Pyramid schemes: Would you pay someone so you can work for him?

What you need to know:

  • When one does the math of the money you have pumped into such a company and the cost of a holiday, I have no doubt the deficit is in one’s bank account.
  • Kenyans lost millions to pyramid schemes and then expected the government to compensate them for this losses. I have no doubt that there are some people who make money from multilevel marketing, but these companies are designed to profit from, not enrich, their workforces.

Some four years ago, someone tried selling me an idea known as "dream trips". Do you want to travel the world yes I do. Do you want to grow rich while having fun? Eeehhh! Maybe not, I said. What am I? A drug queen or what?
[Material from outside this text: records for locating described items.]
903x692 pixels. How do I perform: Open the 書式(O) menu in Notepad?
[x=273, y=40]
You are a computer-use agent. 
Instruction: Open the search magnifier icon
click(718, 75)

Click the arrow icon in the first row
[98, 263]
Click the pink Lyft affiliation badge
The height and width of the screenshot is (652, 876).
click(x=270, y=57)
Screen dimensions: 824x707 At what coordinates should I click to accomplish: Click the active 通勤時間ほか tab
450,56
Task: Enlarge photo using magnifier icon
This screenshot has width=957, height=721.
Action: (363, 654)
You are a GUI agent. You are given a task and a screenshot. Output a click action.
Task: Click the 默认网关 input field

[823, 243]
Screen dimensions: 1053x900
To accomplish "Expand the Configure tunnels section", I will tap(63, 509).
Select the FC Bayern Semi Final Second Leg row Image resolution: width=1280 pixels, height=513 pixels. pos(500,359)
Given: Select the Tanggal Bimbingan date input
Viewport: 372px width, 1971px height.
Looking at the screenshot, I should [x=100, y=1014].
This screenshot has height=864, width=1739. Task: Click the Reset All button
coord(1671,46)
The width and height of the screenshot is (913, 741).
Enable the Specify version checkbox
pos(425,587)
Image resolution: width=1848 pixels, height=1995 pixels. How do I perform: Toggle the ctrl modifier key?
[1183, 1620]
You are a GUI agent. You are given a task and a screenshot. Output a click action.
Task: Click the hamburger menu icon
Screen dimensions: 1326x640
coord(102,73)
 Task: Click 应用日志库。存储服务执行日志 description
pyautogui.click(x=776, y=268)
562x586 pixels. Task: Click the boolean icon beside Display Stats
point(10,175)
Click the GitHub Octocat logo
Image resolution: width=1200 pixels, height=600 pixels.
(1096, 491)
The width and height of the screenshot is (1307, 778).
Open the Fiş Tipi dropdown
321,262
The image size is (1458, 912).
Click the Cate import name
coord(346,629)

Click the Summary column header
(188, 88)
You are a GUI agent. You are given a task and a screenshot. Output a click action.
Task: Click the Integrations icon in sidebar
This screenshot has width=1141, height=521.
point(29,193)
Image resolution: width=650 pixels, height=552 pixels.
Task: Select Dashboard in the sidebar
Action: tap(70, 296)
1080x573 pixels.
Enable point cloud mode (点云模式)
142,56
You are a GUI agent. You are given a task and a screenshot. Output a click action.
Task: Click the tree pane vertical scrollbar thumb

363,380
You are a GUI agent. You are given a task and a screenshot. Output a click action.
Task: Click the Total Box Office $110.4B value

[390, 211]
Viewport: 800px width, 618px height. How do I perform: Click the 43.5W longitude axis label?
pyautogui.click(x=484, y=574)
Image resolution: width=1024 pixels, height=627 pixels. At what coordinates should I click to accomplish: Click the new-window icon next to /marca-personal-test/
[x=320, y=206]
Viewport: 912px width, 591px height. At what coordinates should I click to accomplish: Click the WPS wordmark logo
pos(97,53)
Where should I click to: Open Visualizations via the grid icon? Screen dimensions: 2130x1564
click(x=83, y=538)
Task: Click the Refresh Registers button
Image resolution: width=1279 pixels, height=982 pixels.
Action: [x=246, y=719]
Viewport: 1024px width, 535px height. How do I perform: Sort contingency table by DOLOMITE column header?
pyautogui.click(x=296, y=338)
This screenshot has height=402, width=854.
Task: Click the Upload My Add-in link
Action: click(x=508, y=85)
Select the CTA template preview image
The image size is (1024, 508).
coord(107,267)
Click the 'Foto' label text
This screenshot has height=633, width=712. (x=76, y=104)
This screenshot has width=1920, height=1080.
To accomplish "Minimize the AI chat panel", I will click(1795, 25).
First forward, two bankers and a lawyer have tried to sell me the very same concept, which I now understand is called World Ventures. I gave one of the bankers my time talk about a wasted hour of my life to see if there was anything new in this particular scheme which is sold as a multilevel marketing business.

The first question I asked was, so what are you selling? Dream holidays. Now, from where I stand, no one can sell you a dream of any sort. Dreams belong to the infinite mind and anyone can dream. Hotels, travel agents and travel sites such as TripAdvisor, Expedia and others will sell you a holiday without any enrolment.

So my question was, why would I want to buy a holiday my dreams belong to me and no one can purport to sell me a dream from World Ventures?

MONEY FOR NOTHING

This is an exclusive members club and the holidays are at such discounted prices that you get a refund should you be able to find a cheaper holiday within seven days of booking with World Ventures. At that point I was still listening, but then I was sipping alcohol.

So when can I sign up for my first "dream" holiday? I asked. You have to be a member of the club, which requires you to pay $199. So where do I get to go for the equivalent of Sh20,000?

Nowhere! So at what time does this "dream" become a holiday? You need to pay monthly fees of $54, or enrol members to get a waiver on the monthly fee.

I decided that taking a gulp of alcohol was a better way to pass the time than asking any question. Meanwhile, the person went on frantically flipping through pictures of exotic-looking holiday destinations on an iPad and talking rapidly. To be able to enrol members you need to sign up as a representative of the company at $100.

I was trying not to laugh out loud. Not because I do not appreciate that multilevel marketing is the legally sanctioned cousin of pyramid schemes, but because here was someone asking the equivalent of Sh37,000 to sell me nothing.

DEFICIT IN YOUR ACCOUNT

In fact, for this amount, they expected me to work for them, by recruiting another four members (I cannot for the love of Pete think of where I can find four fools to part with Sh37,000). It is the only way I would be exempt from paying the monthly fees.

If they remain active, that means they recruit people as well. My reply, I will not sell, even one dream, to anyone. I am barely done with my own dreaming.

But the person now had my attention. So I round up the equivalent of Sh185,000 for some company that sells dream holidays and I still do not have any holiday, just dreams. The person now started telling me that there are people making half a million a week from these venture.

Good for them, I thought. She then went on to open a chart of two pyramid-shaped hierarchies and some down line. My eyes were swimming I cannot be sure if it is from disbelief or from the drink.

When one does the math of the money you have pumped into such a company and the cost of a holiday, I have no doubt the deficit is in one’s bank account.

GREED OR GULLIBILITY?

World Ventures is a United States-based company. The Norwegian Gaming Board declared it a pyramid scheme because "revenues are from recruitment of members not sale of travel". World Ventures appealed this decision and lost.

Kenyans lost millions to pyramid schemes and then expected the government to compensate them for this losses. I have no doubt that there are some people who make money from multilevel marketing, but these companies are designed to profit from, not enrich, their workforces.

I have no idea why Kenyans expect to be millionaires from them. Are we that gullible, that greedy or that senseless?

I have no doubt that just like with the pyramid schemes, many Kenyans will enrol with World Ventures. According to an independent study by Jon Taylor, 99 per cent of World Ventures representatives lose money. For the one per cent that make money, congratulations. As for me and mine, "we cannot be there" because we are exactly where we planned to be.